Kai versank in romantisch gefärbten Träumen, die ihn zugleich melancholisch werden ließen, weil Jan, der Jan von damals jedenfalls, mit einem Mal unerreichbar schien. Alles war so kompliziert und anstrengend geworden, keine Träumerei mehr, sondern Realität und zwar eine, die Kai so nicht hatte haben wollen.

Er überließ Lolli die Unterhaltung am Tisch mit Leid klagen und Renate mit Vorhaltungen und träumte sich weg an die allerersten Tage, in denen er Jan in der Uni immer mal wieder getroffen hatte, in denen alles noch gut gewesen war.

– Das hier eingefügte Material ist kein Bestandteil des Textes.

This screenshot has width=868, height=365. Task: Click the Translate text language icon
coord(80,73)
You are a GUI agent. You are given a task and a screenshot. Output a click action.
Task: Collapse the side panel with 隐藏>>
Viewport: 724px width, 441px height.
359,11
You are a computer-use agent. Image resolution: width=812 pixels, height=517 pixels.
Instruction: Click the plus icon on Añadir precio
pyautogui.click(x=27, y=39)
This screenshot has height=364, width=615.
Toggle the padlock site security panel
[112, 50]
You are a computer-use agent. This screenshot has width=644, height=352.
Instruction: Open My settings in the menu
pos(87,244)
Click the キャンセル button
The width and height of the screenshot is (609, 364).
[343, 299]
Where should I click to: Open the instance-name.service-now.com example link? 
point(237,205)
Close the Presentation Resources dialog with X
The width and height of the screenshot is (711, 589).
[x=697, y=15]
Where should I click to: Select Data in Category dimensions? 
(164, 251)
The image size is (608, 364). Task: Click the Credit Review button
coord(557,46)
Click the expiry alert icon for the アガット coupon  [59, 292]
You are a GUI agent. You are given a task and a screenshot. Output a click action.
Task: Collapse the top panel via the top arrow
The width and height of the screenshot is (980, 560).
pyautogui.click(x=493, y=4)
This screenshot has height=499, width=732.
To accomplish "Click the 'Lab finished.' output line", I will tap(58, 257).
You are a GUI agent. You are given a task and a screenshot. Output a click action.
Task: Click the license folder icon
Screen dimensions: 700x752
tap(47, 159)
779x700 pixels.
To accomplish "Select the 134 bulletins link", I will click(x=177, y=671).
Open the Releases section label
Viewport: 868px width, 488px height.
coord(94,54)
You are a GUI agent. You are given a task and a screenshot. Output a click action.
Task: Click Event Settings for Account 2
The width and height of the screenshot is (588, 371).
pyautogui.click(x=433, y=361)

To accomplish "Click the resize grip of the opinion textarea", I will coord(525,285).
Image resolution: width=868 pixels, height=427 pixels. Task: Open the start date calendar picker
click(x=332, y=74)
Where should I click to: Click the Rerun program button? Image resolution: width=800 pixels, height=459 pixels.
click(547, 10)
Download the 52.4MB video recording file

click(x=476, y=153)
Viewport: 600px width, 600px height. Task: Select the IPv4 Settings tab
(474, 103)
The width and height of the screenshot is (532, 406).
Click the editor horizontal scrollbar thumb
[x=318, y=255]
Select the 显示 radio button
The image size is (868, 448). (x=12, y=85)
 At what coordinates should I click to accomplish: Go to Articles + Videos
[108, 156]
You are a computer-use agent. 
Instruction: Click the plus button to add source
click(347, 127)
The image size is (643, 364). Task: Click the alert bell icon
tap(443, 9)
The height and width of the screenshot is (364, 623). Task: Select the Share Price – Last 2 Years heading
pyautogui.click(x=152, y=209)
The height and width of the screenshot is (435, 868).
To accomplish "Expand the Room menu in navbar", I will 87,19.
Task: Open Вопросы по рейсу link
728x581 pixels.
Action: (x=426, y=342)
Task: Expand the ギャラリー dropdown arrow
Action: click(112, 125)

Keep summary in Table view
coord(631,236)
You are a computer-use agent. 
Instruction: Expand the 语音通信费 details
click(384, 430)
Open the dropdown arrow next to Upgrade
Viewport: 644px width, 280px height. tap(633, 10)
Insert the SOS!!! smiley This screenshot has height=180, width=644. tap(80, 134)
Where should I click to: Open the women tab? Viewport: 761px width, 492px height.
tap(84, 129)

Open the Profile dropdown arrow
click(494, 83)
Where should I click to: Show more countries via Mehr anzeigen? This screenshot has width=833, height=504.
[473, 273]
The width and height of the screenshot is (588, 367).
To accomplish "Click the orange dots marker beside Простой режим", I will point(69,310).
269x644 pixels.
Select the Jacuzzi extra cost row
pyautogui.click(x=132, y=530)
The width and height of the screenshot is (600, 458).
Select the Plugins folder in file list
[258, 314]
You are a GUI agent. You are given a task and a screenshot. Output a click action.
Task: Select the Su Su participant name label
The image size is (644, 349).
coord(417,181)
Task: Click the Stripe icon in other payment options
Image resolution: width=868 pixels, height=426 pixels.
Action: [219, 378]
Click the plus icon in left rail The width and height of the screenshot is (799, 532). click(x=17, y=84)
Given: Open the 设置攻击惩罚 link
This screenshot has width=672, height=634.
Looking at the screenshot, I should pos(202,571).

In denen sein Traummann auch wirklich nur Traummann war. Das Leben war so leicht gewesen. Er hatte den Studienplatz, hatte mit seinen Eltern ausgerechnet, dass er es sich würde leisten können mit Arbeit nebenher. Er hatte sich dann eine Wohnung gesucht, die diesen Wunsch fast wieder ins Wanken brachte, weil sie doch deutlich teurer war als gedacht. Aber Lolli hatte ihn in Sekunden überzeugt und adoptiert. Endlich war er mit etlichen anderen 'Erstis' zur potthässlichen Uni gefahren, im blöden Bus, weil er sich mit den Linien in die Richtung noch nicht auskannte, und hatte stolz die Vorstellungsvorlesungen besucht.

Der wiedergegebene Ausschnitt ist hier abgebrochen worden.